■ PASSAGE SHOWN

........

Signed-off-by: Stephen J Day stephen.day@docker.com

cc @dmp42 @dmcgowan @ncdc @pdevine

wking · 2015-06-02T03:41:24Z

On Mon, Jun 01, 2015 at 07:15:23PM -0700, Stephen Day wrote:

To avoid issues with large result sets, a paginated version of the
API is proposed.

To reduce load on the server from unlimited requests on large sets, it
might make sense to allow the server to set a default and maximum
value for n. That means clients will have to support pagination,
but it allows to server to put an upper bound on the amount of work
required to fill a single request.

You likely also want to return an envelope or header parameter with a
count for the full result, so paginators can say “page $i of $count”
in their results (or know what fraction they've already worked
through). That count may change in subsequent calls, but that's ok.

The decision to use ‘last’ instead of an integer offset (like
Elasticsearch and Redis, see [1,2]) means that the task of tracking a
consistent location in the face of mutating backing data is up to the
server (e.g., you need to figure out the appropriate offset for ‘last’
in your results, even if the key referenced by ‘last’ no longer
exists). Personally, I'm in favor of integer offsets and leaving the
robustness in the face of mutating lists up to the client, but without
clear external constraints it's probably just personal preference.

RichardScothern · 2015-06-02T17:06:29Z

docs/spec/api.md

remove 'with'

stevvooe · 2015-06-02T23:00:36Z

To reduce load on the server from unlimited requests on large sets, it
might make sense to allow the server to set a default and maximum
value for n. That means clients will have to support pagination,
but it allows to server to put an upper bound on the amount of work
required to fill a single request.

This specification leaves that to the server and client. A server can always refuse a client without support. Please note that catalog listing will always be hidden by admin privileges (or maybe a listing scope), since it may expose registry wide data.

You likely also want to return an envelope or header parameter with a
count for the full result, so paginators can say “page $i of $count”
in their results (or know what fraction they've already worked
through). That count may change in subsequent calls, but that's ok.

How would one implement this efficiently with the current backend layout and storage driver system? Perhaps, this is something we specify and don't implement.

The decision to use ‘last’ instead of an integer offset (like
Elasticsearch and Redis, see [1,2]) means that the task of tracking a
consistent location in the face of mutating backing data is up to the
server (e.g., you need to figure out the appropriate offset for ‘last’
in your results, even if the key referenced by ‘last’ no longer
exists). Personally, I'm in favor of integer offsets and leaving the
robustness in the face of mutating lists up to the client, but without
clear external constraints it's probably just personal preference.

The issue with an integer index is that it requires the server assign rank to the results. In the face of a changing data set, rank is always changing where as a "pivot" is a property of the data. Forcing this problem on the client just moves it some where it cannot be addressed. The registry may not even have a full few of its dataset to calculate the rank properly.

dmcgowan · 2015-06-02T23:22:51Z

docs/spec/api.md.tmpl

👍 on using a header, the property is similar to Location and Range

ekristen · 2015-06-03T14:25:33Z

Looks good. +1

wking · 2015-06-03T17:03:40Z

On Tue, Jun 02, 2015 at 04:00:38PM -0700, Stephen Day wrote:

To reduce load on the server from unlimited requests on large
sets, it might make sense to allow the server to set a default and
maximum value for n. That means clients will have to support
pagination, but it allows to server to put an upper bound on the
amount of work required to fill a single request.

........

■ YOUR TASKS
- A) Answer these questions about the pagination thread:
(i) Which two systems does wking name as using an integer offset?
(ii) According to stevvooe, what will catalog listing always be hidden by?
(iii) Which two headers does dmcgowan say the proposed header property is similar to?
- B) Echo the pagination thread between "cc @dmp42 @dmcgowan" and "API is proposed.", inclusive.
- C) Proceed with the pagination thread, continuing it from the point where it stops.

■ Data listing
........

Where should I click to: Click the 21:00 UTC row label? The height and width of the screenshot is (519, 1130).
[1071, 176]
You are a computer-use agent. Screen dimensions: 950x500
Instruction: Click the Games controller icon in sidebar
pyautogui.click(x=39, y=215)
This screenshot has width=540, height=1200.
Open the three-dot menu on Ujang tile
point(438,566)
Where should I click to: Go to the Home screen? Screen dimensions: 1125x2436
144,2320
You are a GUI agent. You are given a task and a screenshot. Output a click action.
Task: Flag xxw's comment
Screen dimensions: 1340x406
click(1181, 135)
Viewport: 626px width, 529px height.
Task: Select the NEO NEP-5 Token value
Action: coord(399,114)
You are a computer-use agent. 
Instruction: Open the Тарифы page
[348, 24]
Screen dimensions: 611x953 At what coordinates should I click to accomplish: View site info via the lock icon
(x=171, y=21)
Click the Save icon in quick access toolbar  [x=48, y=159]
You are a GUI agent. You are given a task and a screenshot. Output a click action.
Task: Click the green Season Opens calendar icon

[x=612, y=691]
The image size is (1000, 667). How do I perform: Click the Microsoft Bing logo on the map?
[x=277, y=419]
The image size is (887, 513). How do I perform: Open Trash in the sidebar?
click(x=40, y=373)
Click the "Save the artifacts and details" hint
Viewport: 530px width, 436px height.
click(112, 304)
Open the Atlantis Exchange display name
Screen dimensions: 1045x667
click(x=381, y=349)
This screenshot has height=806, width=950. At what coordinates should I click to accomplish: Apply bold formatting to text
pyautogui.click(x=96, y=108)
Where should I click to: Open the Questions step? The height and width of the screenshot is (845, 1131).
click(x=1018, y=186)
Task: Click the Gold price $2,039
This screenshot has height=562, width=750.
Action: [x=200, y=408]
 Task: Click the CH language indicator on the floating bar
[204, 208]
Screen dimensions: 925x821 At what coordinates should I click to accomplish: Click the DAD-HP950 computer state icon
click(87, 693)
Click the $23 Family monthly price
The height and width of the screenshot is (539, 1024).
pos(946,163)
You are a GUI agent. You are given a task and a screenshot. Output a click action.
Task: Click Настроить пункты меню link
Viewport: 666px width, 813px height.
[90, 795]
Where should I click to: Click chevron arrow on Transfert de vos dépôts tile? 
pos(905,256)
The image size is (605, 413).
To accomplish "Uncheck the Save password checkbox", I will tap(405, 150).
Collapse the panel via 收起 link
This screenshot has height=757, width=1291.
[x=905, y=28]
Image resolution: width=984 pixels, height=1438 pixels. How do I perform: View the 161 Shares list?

........

■ FINAL ANSWERS
- A)
(i) Elasticsearch and Redis
(ii) Admin privileges, or maybe a listing scope
(iii) Location and Range

- B)
cc @dmp42 @dmcgowan @ncdc @pdevine

wking · 2015-06-02T03:41:24Z

On Mon, Jun 01, 2015 at 07:15:23PM -0700, Stephen Day wrote:

To avoid issues with large result sets, a paginated version of the
API is proposed.

- C)
This specification leaves that to the server and client. A server
can always refuse a client without support.

If server implementations can optionally not support the unlimited
endpoint (and still claim to satisfy the spec) and can also enforce
limits on n (and still claim to satisfy the spec), it's probably worth
mentioning that explicitly in the spec. From reading it now, I'd
consider a server that 400ed my large-n request to be nonconformant.

Please note that catalog listing will always be hidden by admin
privileges (or maybe a listing scope), since it may expose registry
wide data.

Ah, good point. So I guess relying on well-behaved clients to not
abuse expensive, unlimited calls isn't that unreasonable.

You likely also want to return an envelope or header parameter
with a count for the full result, so paginators can say “page $i
of $count” in their results (or know what fraction they've already
worked through). That count may change in subsequent calls, but
that's ok.

How would one implement this efficiently with the current backend
layout and storage driver system? Perhaps, this is something we
specify and don't implement.

The current filesystem driver already has a len(fileNames) call 1,
but yeah, that would be harder with S3. I feel like this is a common
feature of paginated results though, so we should either figure out
how to support it with drivers like S3 (I've suggested separating
transactional mutable storage from content-addressable storage before,
docker-archive/docker-registry#704), or explain why our clients won't need
this common feature.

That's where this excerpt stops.